The district's elected board has raised rates as needed to maintain healthy financial performance. The board raised water rates an average of 4.8% annually over the five years through fiscal 2016 and sewer rates by 5.3%. Combined water and sewer rates are currently affordable at just 1.6% of Riverside County's median household income for 10 hundred cubic feet (HCF; about 7,500 gallons) of water. Actual water usage is significantly higher in this arid, suburban service area, suggesting somewhat less rate flexibility than Fitch's affordability measure suggests. But even with average use of 18 HCF of water per month, combined bills remain moderate. Rates also compare favorably to other local jurisdictions.


The district's debt burden is somewhat above average. The district's $1 billion debt burden at the end of fiscal 2015 was about 131% of the median for 'AA' category water and sewer utilities at $2,690 per customer. Fitch expects debt to remain fairly steady as the district issues about $110 million of additional debt to fund its $398 million fiscal 2017 to fiscal 2021 capital improvement plan (CIP) and amortizes a similar amount of debt. Amortization is slow with about 60% of bonds repaid in 20 years versus an 'AA' median of 84%.

The utility's physical plant appears well maintained. The district has invested heavily in maintaining and expanding its infrastructure with capital expenditures to depreciation averaging 157% over the past five years. Unaccounted water loss has averaged a moderate 6% over the past five years. Financial average age of plant is below average at 11 years.

The district's debt portfolio is more complex than the typical municipal water and sewer utility with $350.7 million, or 34.4% of the district's outstanding debt, as short-term and variable rate debt. About $94.7 million of the debt is hedged with interest rate swaps, lowering the percentage of unhedged variable rate exposure to 25.1%. Management has taken prudent measures to reduce counterparty risk by replacing some variable rate demand obligations with SIFMA index notes with staggered rollover dates and diversifying liquidity providers, while maintaining strong reserves as an asset to hedge variable rate exposure. Fitch expects variable rate exposure to slowly decrease as a percentage of the debt portfolio as the district plans to utilize significant amounts of fixed-rate state revolving fund loans to fund capital over the next few years.


The subordinate lien revenue bond rating reflects Fitch's opinion of the general creditworthiness of the district based on fully consolidate financials and is driven by all-in debt service coverage (in addition to other criteria factors that affect all liens).

The senior revenue bonds are rated a notch higher than the subordinate bonds due to their higher priority of payment from net revenues and strong excess coverage margin. The district has been gradually shifting outstanding debt into the subordinate working lien over time, improving margins for senior bondholders.

The GO bonds are payable from an unlimited ad valorem property tax levied against a number of small, concentrated improvement districts. They are rated based on the district's covenant to pay debt service from available reserves or net revenues after payment of revenue bond and state loan debt service, which is the stronger of the two pledges.

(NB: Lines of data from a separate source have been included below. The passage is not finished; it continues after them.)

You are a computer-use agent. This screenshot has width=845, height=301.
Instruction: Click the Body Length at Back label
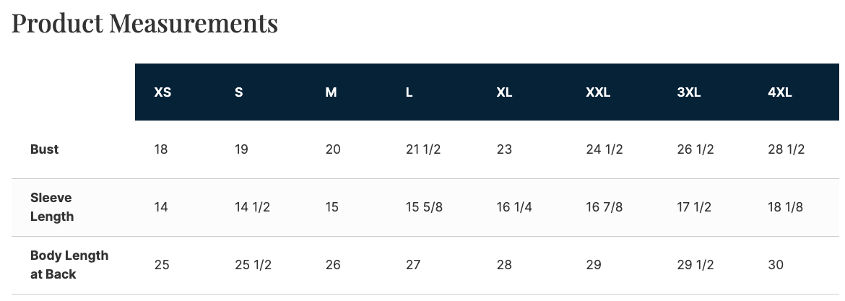(69, 265)
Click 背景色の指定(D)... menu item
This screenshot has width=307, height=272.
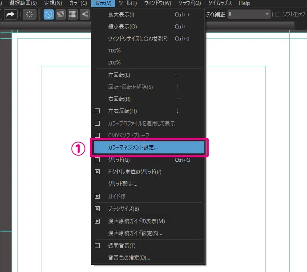[x=129, y=257]
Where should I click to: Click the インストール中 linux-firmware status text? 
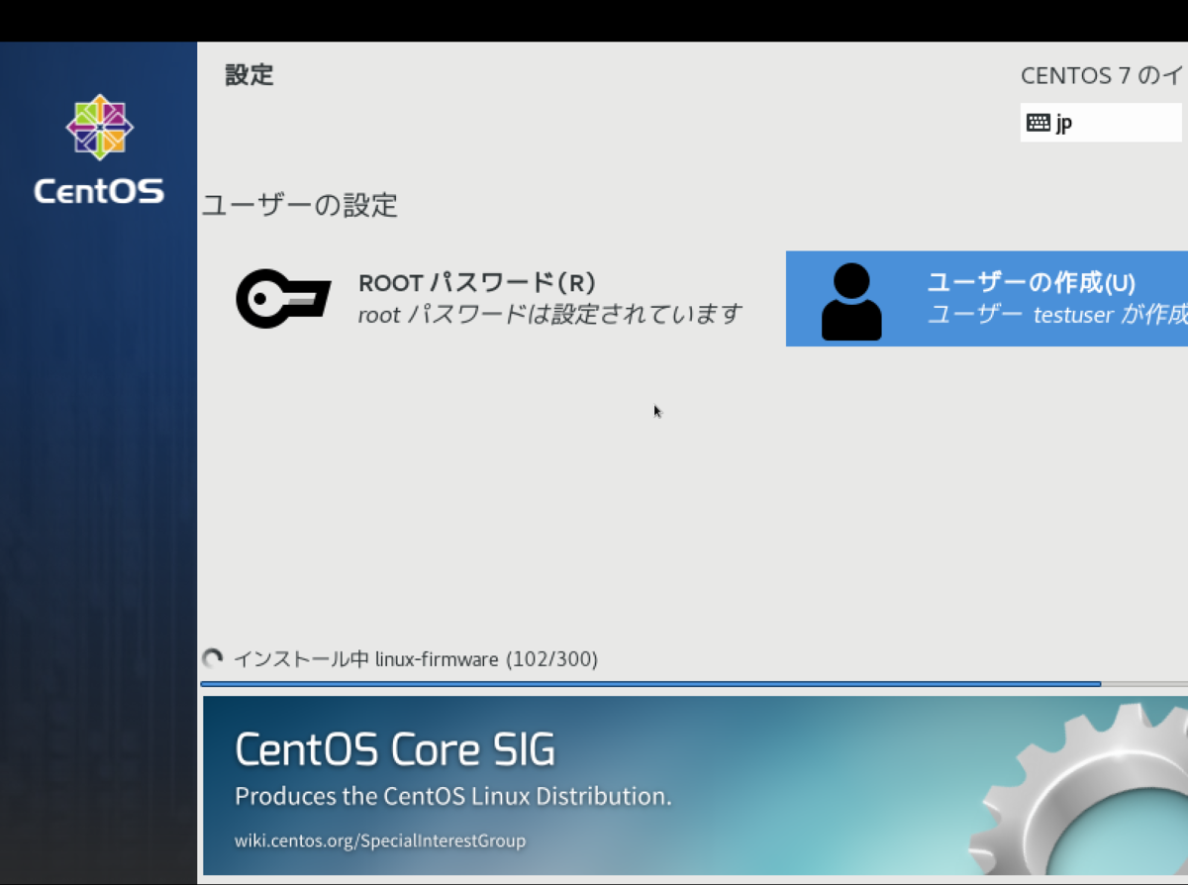[416, 658]
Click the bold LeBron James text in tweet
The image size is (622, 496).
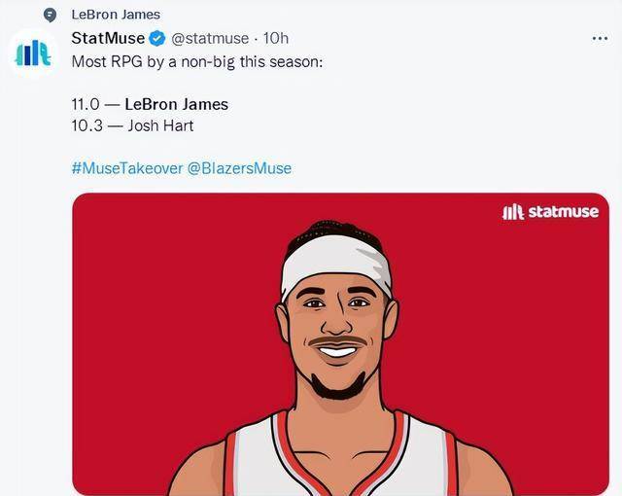click(177, 104)
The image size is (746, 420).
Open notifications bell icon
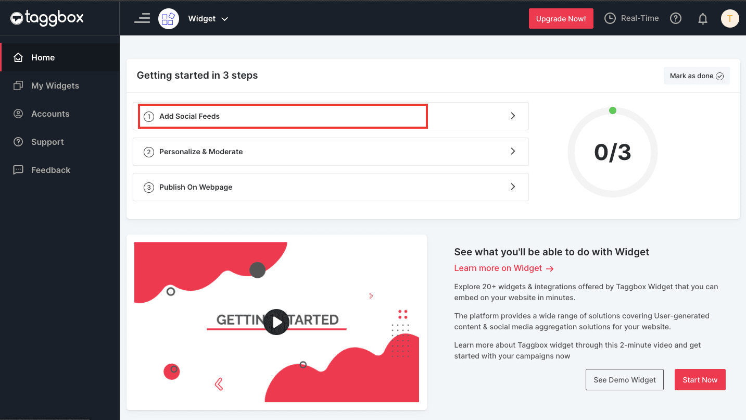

The 'F1+' short-term rating on the SIFMA index bonds reflects Fitch's expectation that the highly-rated district will maintain the market access necessary to remarket the debt as necessary. The short-term ratings are mapped to the senior bond ratings as described in Fitch's short-term rating criteria ('Rating US Public Finance Short-Term Debt'). The bank bond ratings are equal the related underlying long-term ratings, which consider the risk of penalty interest rates and term-out provisions, among other factors.